## WORK TO COMPLETE
Taking the line with "Task: Run Auto Format on the sketch" as the first and the line with "Click 登录 to sign in" as the last, set down exactly every line in that range from the entries below, and no more.

STUDY MATERIAL below:

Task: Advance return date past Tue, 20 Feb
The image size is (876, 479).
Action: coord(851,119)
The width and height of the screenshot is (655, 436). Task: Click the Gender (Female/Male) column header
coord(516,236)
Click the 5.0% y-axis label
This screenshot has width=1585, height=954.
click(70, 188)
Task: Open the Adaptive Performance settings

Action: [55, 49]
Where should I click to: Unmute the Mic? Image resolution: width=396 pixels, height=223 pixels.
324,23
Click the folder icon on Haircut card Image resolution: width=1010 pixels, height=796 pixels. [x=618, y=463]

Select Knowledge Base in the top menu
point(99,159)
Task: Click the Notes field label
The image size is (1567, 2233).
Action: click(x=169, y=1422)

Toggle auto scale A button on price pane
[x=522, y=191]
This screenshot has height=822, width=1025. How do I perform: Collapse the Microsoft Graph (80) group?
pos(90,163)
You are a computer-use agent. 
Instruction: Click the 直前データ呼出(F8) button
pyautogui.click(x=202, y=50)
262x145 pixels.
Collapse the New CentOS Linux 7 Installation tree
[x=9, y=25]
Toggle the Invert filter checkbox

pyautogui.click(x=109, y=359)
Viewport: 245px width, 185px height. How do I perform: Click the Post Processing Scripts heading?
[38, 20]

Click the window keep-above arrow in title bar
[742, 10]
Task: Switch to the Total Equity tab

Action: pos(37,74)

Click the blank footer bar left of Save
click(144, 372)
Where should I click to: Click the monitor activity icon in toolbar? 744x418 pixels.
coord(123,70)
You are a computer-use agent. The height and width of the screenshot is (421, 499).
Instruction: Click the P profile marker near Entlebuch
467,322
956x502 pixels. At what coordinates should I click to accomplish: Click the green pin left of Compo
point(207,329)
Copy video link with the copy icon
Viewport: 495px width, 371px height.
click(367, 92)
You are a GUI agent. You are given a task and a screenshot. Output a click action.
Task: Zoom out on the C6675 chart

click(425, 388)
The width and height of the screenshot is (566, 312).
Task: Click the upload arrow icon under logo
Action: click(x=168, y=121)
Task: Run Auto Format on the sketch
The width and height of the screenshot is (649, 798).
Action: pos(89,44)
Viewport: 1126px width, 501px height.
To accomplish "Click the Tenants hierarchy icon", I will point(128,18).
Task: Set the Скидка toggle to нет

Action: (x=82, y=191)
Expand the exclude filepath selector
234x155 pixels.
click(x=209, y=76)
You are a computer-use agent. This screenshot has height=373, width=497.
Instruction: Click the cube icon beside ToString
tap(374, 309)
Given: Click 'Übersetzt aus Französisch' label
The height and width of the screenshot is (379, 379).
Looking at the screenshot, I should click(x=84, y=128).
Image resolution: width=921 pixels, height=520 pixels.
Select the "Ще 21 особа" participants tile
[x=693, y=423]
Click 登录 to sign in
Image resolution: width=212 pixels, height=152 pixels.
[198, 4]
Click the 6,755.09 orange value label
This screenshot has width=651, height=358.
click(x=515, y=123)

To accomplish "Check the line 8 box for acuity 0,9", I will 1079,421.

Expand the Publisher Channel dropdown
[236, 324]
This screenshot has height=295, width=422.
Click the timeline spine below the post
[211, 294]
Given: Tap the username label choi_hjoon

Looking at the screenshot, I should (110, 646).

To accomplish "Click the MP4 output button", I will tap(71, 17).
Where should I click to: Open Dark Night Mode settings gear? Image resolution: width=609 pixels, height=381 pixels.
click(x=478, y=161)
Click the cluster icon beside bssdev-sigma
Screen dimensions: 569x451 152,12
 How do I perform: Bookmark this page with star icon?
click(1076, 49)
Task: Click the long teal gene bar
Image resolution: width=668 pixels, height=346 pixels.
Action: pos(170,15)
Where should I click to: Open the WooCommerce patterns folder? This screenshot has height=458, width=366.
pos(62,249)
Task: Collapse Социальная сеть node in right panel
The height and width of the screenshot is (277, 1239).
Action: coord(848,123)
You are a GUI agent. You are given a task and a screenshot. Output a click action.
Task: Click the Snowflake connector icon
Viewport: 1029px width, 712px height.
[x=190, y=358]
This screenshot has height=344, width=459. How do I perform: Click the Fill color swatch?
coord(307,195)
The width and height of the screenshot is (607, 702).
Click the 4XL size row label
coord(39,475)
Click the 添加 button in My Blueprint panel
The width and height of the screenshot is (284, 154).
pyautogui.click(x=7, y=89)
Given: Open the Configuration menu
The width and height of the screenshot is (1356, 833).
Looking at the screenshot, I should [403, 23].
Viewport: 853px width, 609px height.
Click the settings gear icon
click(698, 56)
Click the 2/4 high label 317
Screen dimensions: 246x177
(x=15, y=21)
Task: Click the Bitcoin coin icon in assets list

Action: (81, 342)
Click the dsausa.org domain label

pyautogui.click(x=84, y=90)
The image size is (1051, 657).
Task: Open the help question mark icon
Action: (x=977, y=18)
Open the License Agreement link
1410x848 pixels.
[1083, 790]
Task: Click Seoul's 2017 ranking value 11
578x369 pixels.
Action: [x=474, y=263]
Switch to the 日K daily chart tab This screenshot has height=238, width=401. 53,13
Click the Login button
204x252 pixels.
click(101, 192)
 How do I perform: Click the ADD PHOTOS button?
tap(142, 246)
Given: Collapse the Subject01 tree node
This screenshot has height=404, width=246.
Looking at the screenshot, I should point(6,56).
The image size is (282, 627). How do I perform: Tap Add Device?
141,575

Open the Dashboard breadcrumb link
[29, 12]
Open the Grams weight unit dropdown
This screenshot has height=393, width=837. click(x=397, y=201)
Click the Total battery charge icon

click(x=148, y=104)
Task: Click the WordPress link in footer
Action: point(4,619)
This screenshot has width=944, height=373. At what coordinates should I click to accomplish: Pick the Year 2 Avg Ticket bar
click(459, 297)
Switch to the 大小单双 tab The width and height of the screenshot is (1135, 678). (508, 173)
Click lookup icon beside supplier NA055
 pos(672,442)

End of STUDY MATERIAL.

## YOUR RESPONSE
Task: Run Auto Format on the sketch
The width and height of the screenshot is (649, 798).
Action: pos(89,44)
Viewport: 1126px width, 501px height.
To accomplish "Click the Tenants hierarchy icon", I will point(128,18).
Task: Set the Скидка toggle to нет

Action: (x=82, y=191)
Expand the exclude filepath selector
234x155 pixels.
click(x=209, y=76)
You are a computer-use agent. This screenshot has height=373, width=497.
Instruction: Click the cube icon beside ToString
tap(374, 309)
Given: Click 'Übersetzt aus Französisch' label
The height and width of the screenshot is (379, 379).
Looking at the screenshot, I should click(x=84, y=128).
Image resolution: width=921 pixels, height=520 pixels.
Select the "Ще 21 особа" participants tile
[x=693, y=423]
Click 登录 to sign in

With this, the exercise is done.